Jesus on the Banjo

by DanWolgemuth on April 23, 2018

Bela Fleck. It seems that I was almost the only one in my family who didn’t know his music or his prowess.

Bela is considered by many to be the finest banjo player in the world. Nearly 60 years old, he was named after renowned classical composer Bela Bartok.

Over the course of Fleck’s career, he has written a number of classical pieces, including the one that he performed with the Denver Symphony Orchestra on Friday night. While sitting on a slightly elevated platform next to Brett Mitchell, the young Orchestra Conductor, Bela played the music he had written. A full orchestra played behind him, while Brett Mitchell made certain that the symmetry between the lead musician and his team stayed aligned. However, make no mistake, this was Bela’s music, his symphony.

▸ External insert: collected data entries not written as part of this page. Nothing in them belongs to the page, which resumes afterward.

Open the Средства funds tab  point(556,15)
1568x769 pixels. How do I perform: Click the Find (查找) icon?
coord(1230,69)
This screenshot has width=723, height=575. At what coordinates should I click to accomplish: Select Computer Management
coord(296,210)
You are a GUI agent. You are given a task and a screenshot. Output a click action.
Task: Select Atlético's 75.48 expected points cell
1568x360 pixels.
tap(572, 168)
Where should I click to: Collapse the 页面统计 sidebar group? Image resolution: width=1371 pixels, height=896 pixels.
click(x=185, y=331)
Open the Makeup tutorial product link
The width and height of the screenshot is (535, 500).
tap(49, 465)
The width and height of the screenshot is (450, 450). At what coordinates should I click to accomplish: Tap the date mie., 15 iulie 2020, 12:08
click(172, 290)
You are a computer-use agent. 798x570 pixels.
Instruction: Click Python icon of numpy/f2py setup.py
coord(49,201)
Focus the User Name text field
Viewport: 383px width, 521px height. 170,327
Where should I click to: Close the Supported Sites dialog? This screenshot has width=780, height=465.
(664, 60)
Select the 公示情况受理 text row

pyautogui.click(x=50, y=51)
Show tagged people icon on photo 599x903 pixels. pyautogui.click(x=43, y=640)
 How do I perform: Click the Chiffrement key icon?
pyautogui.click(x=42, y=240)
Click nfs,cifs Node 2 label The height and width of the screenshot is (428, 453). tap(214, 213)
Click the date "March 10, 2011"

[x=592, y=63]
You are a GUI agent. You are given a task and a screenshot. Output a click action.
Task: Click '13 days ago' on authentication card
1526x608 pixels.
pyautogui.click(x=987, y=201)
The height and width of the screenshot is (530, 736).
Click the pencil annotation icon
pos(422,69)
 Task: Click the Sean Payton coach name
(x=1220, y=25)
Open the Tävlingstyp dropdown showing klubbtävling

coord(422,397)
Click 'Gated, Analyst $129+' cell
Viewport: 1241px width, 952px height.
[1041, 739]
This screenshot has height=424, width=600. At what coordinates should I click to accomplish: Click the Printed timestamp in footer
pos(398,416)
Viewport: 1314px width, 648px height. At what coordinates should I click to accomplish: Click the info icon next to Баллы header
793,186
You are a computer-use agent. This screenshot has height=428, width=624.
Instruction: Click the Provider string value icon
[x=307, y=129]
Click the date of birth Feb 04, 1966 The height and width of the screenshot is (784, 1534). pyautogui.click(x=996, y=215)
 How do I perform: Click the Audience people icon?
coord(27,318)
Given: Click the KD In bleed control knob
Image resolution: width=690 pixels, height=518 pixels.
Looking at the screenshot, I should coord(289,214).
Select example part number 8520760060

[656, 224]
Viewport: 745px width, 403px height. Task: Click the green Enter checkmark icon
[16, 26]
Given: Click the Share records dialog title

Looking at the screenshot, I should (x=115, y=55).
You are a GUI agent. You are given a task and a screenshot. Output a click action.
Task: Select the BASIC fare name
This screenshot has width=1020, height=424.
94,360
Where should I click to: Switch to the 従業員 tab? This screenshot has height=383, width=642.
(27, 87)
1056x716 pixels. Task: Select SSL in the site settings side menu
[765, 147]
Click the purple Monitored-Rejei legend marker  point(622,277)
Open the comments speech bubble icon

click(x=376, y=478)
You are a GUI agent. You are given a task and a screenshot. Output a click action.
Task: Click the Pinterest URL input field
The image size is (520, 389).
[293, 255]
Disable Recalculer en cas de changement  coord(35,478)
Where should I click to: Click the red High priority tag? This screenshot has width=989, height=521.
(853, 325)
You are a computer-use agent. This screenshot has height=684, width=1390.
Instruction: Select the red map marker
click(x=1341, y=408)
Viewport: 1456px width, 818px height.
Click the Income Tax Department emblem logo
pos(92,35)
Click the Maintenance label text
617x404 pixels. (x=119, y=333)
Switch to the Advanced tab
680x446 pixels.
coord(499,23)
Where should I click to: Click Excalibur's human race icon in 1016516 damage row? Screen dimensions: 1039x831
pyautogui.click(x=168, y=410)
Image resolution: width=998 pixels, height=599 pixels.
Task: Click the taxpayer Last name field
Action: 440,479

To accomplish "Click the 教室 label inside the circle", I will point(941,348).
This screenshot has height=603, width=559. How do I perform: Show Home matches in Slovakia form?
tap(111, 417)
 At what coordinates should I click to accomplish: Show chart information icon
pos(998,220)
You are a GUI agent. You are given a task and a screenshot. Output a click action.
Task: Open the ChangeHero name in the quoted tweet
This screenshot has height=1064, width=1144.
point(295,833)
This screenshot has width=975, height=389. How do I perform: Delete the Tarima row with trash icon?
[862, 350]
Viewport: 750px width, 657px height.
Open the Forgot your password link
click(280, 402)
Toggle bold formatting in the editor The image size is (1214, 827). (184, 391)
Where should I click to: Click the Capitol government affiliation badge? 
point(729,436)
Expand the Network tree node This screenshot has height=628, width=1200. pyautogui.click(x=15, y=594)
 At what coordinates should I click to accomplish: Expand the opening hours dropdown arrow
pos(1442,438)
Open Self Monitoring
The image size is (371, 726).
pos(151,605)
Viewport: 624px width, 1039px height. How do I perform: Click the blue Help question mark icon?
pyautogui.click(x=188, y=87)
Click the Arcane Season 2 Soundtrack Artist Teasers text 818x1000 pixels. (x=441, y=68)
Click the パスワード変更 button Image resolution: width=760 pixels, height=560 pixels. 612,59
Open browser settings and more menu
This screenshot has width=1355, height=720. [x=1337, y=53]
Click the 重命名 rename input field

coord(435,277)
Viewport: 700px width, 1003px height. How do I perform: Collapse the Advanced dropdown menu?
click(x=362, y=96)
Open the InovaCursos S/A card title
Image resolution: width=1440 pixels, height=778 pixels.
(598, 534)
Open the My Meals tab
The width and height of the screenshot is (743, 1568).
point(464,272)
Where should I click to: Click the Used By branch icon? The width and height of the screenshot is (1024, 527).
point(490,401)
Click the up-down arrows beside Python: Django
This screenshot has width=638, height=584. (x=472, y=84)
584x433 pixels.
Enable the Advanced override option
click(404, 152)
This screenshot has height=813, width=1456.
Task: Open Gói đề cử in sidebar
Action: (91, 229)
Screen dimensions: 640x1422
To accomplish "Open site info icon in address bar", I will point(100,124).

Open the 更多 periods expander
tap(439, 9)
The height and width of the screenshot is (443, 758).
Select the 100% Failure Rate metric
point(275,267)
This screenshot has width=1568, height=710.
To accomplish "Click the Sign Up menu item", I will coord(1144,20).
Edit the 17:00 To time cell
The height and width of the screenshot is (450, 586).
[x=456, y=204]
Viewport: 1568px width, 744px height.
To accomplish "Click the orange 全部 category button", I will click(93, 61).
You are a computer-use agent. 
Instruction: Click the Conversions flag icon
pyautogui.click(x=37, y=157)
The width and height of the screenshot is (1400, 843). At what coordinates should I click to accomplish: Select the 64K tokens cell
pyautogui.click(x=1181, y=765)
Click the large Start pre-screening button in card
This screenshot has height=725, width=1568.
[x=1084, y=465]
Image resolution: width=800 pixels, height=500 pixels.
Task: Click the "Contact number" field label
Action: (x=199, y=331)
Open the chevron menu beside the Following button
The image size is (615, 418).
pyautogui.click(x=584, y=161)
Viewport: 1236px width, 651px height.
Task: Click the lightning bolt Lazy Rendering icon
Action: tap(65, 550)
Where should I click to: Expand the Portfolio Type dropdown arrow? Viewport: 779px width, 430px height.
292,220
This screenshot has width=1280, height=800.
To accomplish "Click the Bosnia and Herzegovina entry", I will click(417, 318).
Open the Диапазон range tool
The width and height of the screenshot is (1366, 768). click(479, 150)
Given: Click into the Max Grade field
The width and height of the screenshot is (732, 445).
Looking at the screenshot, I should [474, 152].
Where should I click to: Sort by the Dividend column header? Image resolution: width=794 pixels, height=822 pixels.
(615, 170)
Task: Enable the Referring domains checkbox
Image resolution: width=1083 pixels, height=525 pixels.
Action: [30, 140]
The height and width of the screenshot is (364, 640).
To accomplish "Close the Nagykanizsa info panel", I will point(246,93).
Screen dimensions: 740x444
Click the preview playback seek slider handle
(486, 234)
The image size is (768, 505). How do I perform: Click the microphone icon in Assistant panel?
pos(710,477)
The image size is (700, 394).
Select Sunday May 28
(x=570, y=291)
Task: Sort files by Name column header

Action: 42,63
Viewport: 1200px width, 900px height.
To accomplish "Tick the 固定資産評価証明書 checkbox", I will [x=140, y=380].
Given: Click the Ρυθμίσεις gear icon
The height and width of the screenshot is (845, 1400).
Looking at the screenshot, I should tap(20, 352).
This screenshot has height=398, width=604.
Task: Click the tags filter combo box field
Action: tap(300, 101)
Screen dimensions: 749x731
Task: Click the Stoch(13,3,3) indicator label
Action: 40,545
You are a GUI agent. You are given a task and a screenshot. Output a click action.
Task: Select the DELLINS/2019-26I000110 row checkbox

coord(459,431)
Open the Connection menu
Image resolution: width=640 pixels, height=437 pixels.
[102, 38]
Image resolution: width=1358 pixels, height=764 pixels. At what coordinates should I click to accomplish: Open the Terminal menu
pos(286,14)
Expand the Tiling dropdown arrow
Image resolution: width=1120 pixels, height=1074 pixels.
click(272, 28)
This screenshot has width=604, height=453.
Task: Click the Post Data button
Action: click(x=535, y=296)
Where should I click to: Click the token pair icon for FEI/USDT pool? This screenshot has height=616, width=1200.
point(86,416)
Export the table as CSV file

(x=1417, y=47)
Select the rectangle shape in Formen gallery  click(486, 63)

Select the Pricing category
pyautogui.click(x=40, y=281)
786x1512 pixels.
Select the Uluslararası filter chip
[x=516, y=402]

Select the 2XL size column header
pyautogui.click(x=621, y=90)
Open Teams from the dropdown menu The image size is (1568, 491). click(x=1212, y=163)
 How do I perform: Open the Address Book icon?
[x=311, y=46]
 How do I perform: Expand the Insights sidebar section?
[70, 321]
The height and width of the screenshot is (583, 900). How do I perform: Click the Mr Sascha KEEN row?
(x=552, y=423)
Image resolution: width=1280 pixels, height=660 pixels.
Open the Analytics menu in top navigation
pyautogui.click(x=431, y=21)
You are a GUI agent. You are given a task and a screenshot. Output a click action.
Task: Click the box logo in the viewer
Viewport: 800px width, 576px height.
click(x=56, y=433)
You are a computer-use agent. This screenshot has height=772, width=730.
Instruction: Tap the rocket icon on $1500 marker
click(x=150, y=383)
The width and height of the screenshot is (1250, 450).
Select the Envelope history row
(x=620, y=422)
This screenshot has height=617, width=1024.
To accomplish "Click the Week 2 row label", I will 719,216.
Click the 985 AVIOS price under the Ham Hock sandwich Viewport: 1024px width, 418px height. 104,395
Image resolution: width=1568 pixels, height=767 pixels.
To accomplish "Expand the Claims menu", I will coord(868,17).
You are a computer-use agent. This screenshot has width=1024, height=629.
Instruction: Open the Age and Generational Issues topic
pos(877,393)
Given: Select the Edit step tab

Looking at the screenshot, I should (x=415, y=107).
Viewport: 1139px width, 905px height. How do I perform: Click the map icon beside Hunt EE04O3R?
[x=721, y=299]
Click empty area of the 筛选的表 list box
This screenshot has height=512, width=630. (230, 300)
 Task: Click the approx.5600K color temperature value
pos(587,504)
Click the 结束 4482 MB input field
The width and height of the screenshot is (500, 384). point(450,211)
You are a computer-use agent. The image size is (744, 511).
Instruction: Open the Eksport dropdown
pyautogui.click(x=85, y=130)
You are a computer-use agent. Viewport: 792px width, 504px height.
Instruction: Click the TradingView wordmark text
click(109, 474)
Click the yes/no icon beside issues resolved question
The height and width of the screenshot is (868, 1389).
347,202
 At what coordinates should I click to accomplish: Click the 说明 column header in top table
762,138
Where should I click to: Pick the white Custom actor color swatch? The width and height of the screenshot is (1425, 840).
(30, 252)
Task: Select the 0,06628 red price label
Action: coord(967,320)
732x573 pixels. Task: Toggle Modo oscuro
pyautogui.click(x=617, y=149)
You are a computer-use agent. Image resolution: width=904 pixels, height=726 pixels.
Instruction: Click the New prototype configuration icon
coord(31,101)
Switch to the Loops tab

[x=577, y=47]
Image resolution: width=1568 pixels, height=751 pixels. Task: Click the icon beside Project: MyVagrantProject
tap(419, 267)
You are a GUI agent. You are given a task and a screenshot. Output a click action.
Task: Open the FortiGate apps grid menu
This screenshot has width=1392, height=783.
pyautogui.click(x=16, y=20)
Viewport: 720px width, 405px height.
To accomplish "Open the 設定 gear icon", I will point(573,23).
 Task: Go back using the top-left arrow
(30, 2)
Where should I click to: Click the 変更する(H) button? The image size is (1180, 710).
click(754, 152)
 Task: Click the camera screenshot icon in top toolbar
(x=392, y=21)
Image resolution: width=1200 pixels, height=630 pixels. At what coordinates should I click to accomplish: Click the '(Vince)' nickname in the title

Throughout the 25 minutes of nonstop music, Bela would glance over his shoulder at the full ensemble that played behind him, that played with him. From time to time he would fix his gaze on Brett Mitchell, as though to assure him of his support, his blessing, his commissioning. It was Bela’s banjo, his fingers on the frets. He had placed the notes on the page, all for the orchestra to play. With him. For him.

And the Word became flesh and dwelt among us, and we have seen his glory, glory as of the only Son from the Father, full of grace and truth. (John 1:14, ESV)

The Word. Flesh. Among.

The composer came and played his banjo beside us. As part of the orchestra. But make no mistake, this is His music, His composition.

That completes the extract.